One in Three Are HIV Know-Nothings
Tomorrow, Dec. 1, is World AIDS Day, 2007.
Earlier this week, World Vision released a new survey that looks at the public's knowledge and opinion about HIV/AIDS in the G-7 nations – the US, Canada, UK, France, Italy, Germany, and Japan.
World Vision held a press conference at the United Nations on Nov. 29. The organizaiton noted:
More than 25 years after HIV was discovered, one-third of the people in seven wealthy nations admit they know little or nothing about the global HIV and AIDS epidemic, and one-fourth believe the problem is "greatly exaggerated," according to a survey released today by World Vision, the international humanitarian organization.
Ironically, 80 percent of the respondents believe their governments should do much more to help children orphaned by AIDS and AIDS-related illnesses around the world, but only 44 percent are willing to pay more in taxes to help fund prevention, treatment, research and care.

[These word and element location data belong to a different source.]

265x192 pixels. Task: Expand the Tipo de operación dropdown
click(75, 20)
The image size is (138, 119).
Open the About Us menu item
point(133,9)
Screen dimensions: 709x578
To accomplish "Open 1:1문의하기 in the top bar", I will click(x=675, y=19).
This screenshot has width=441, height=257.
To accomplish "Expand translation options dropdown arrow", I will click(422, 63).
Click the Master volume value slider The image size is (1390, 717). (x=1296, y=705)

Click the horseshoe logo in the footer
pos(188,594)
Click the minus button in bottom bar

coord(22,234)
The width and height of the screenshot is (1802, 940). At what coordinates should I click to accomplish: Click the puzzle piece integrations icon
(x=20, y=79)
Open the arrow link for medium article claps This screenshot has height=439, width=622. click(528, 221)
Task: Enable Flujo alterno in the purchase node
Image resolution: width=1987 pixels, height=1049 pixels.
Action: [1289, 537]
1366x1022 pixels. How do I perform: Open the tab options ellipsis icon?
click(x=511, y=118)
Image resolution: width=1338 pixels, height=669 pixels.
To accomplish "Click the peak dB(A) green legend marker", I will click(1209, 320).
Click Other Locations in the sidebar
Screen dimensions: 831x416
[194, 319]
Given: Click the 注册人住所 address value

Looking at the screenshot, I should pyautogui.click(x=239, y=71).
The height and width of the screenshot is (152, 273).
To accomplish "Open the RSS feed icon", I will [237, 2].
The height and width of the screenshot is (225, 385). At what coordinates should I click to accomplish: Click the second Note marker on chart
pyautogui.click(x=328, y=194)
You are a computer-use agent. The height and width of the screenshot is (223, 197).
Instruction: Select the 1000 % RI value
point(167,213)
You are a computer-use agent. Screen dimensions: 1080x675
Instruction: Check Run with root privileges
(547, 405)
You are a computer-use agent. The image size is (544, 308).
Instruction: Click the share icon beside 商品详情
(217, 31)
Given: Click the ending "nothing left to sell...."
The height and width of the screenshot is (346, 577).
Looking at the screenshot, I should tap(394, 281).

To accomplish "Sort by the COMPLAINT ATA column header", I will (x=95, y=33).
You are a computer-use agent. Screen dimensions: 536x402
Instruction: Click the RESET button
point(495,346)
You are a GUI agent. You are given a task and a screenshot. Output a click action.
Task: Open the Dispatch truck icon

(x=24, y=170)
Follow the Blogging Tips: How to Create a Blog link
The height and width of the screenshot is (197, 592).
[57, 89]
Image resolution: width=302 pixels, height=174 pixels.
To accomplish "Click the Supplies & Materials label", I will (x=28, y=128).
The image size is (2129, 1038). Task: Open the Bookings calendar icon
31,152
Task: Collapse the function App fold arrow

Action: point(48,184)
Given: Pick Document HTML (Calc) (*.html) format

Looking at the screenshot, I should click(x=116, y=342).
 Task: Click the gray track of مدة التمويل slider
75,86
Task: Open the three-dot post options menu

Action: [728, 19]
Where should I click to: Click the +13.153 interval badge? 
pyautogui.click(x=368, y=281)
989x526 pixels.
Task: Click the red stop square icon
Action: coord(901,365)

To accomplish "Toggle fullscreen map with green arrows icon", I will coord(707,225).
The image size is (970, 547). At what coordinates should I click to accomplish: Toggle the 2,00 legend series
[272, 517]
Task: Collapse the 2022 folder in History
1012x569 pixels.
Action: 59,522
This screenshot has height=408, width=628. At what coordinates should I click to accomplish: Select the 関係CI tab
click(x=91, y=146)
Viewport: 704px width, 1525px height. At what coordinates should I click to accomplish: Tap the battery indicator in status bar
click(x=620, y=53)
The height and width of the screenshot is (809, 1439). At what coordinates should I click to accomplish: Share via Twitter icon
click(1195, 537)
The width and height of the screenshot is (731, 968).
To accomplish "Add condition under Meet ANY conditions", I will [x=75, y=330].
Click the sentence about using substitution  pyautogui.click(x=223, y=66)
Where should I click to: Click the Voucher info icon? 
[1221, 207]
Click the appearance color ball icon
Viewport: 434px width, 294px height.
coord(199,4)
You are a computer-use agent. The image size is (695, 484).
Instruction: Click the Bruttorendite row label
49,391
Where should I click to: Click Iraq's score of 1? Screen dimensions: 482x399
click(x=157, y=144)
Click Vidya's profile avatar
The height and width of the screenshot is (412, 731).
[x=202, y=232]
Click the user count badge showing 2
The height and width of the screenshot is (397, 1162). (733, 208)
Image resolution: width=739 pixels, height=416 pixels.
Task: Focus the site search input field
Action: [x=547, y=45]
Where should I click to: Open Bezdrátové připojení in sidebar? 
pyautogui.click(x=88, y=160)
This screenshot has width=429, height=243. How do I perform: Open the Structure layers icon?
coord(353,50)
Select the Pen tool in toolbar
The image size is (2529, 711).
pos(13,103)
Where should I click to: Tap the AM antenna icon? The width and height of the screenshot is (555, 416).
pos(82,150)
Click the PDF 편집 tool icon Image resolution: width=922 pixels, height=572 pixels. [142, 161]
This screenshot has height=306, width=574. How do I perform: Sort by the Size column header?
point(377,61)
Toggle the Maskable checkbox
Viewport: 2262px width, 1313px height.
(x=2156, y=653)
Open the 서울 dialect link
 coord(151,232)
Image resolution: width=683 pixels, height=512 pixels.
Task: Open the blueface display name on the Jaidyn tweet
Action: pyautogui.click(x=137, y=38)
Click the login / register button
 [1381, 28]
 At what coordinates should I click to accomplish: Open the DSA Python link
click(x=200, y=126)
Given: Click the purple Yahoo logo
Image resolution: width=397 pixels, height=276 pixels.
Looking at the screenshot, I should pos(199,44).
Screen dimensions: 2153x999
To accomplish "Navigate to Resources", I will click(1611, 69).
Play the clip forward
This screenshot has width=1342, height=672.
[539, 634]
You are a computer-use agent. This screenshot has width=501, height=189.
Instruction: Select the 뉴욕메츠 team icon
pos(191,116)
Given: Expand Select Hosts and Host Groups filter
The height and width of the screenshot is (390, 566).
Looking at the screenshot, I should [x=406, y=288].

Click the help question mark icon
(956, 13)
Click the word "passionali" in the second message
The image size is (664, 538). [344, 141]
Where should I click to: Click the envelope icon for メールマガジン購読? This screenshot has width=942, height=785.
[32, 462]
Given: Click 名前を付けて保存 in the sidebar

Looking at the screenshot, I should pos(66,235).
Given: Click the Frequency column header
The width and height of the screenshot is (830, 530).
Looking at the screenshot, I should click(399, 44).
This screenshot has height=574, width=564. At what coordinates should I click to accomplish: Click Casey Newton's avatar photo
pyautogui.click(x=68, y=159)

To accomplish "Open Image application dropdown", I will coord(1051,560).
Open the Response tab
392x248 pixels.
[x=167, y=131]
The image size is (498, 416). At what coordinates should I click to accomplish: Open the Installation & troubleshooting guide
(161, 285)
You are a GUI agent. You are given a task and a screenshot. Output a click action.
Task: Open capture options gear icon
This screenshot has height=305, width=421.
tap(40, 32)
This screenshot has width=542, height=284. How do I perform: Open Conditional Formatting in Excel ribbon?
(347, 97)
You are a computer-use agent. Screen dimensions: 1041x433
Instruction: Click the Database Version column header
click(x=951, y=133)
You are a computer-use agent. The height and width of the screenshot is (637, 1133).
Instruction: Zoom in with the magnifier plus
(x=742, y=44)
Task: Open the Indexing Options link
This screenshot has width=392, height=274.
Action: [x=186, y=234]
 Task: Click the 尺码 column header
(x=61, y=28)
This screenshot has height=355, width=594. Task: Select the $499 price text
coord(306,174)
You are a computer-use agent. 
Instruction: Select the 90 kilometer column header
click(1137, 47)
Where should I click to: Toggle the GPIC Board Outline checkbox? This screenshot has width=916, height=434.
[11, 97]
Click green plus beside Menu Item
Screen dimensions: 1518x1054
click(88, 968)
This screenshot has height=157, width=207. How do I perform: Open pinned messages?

"This survey reconfirms what all of us on the front lines of the AIDS battle know - leaders must put a face on the pandemic because, for people to take action, AIDS must affect them in a personal way," says Richard E. Stearns, president of World Vision, U.S. "While some of these survey results present daunting challenges, we can be encouraged with the finding that the more people know about AIDS, the more compassionate they are toward those directly affected by it."
Meanwhile on the West Coast, Saddleback church's Rick Warren and his wife Kay were hosting their Third Annual Global Summit. That ends today followed by the Youth Summit at Saddleback tomorrow (Dec. 1)
In a press statement, Pastor Warren noted:
"People are asking, 'How many people have AIDS?' ? but that is the wrong question; rather, we should be asking, 'Why should anyone have AIDS?'" Dr. Warren said. "You are God's plan to bring relief to this pandemic. There are some things in this world that I don't have hope for, but I believe in the depth of my heart that HIV/AIDS can be stopped, because it will only take one thing ? real leaders," Dr. Warren added.
Together, the Warrens outlined five traits of real leaders that parallel the objectives of the conference, to develop leadership that is aware; accumulates knowledge; are advocates and activists; and are available. Using the model of a three-legged stool, they reiterated that to end AIDS, leadership is needed in all three sectors ? public, profit and parish ? at the international, national, church, city, business and individual levels.
"When it comes to AIDS, it is not enough to just have tender feelings in your heart ? caring for people with HIV isn't enough," Kay Warren added. "We must also be activists, which involves an intentional plan in your heart for good and for change. We have a call from God to raise our voices ? do not wait for perfect conditions."
So here's the big question:
Granted a few prominent evangelicals have stepped up to the activisim plate against HIV. But I cannot cite one example when I've heard of local (non-mega) evangelical church put a Sunday-long emphasis on HIV ministry. Have you? Is HIV outreach a true priority for evangelicals, or what?